Read more about eLife’s peer review process.Editors
- Reviewing EditorLynne-Marie PostovitQueens University, Kingston, Canada
- Senior EditorLynne-Marie PostovitQueens University, Kingston, Canada
Reviewer #1 (Public review):
Summary:
This paper presents a data processing pipeline to discover causal interactions from time-lapse imaging data and convincingly illustrates it on a challenging application for the analysis of tumor-on-chip ecosystem data.
The core of the discovery module is the original tMIIC method of the authors, which is shown in supplementary material to compare favourably to two state-of-the-art methods on synthetic temporal data on a 15 nodes network.
Strengths:
This paper tackles the problem of learning causal interactions from temporal data which is an open problem in presence of latent variables.
The core of the method tMIIC of the authors is nicely presented in connection to Granger-Schreiber causality and to the novel graphical conditions used to infer latent variables and based on a theorem about transfer entropy.
tMIIC compares favourably to PC and PCMCI+ methods using different kernels on synthetic datasets generated from a network of 15 nodes.
A full application to tumor-on-chip cellular ecosystems data including cancer cells, immune cells, cancer-associated fibroblasts, endothelial cells and anti cancer drugs, with convincing inference results with respect to both known and novel effects between those components and their contact.
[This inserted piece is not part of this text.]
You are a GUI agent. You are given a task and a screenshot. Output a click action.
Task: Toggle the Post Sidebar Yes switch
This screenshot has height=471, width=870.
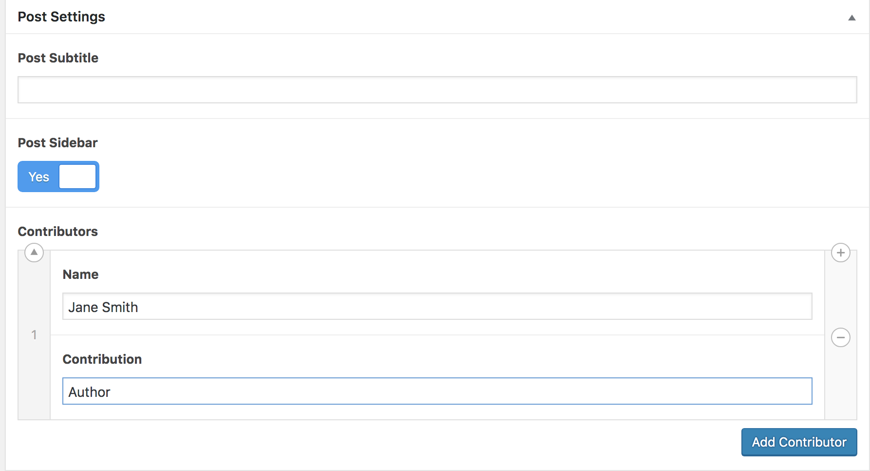pyautogui.click(x=58, y=177)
The code and dataset are available online for the reproducibility of the results.
Weaknesses:
The references to "state-of-the-art methods" concerning the inference of causal networks should be more precise by giving citations in the main text, and better discussed in general terms, both in the first section and in the section of presentation of CausalXtract. It is only in the legend of the figures of the supplementary material that we get information.
Of course, comparison on our own synthetic datasets can always be criticized but this is rather due to the absence of a common benchmark in this domain compared to other domains. I recommend the authors to explicitly propose their datasets made accessible in supplementary material as benchmark for the community.
Comments on revisions:
This is a very nice paper.
Reviewer #2 (Public review):
Summary:
The authors propose a methodology to perform causal (temporal) discovery. The approach appears to be robust and is tested in the different scenarios: one related to live-cell imaging data, and another one using synthetic (mathematically defined) time series data. They compare the performance of their findings against another well-known method by using metrics like F-score, precision and recall,
Strengths:
--Performance, robustness, the text is clear and concise, The authors provide the code to review.
Comments on revisions:
The authors have addressed my concerns properly providing the needed explanations.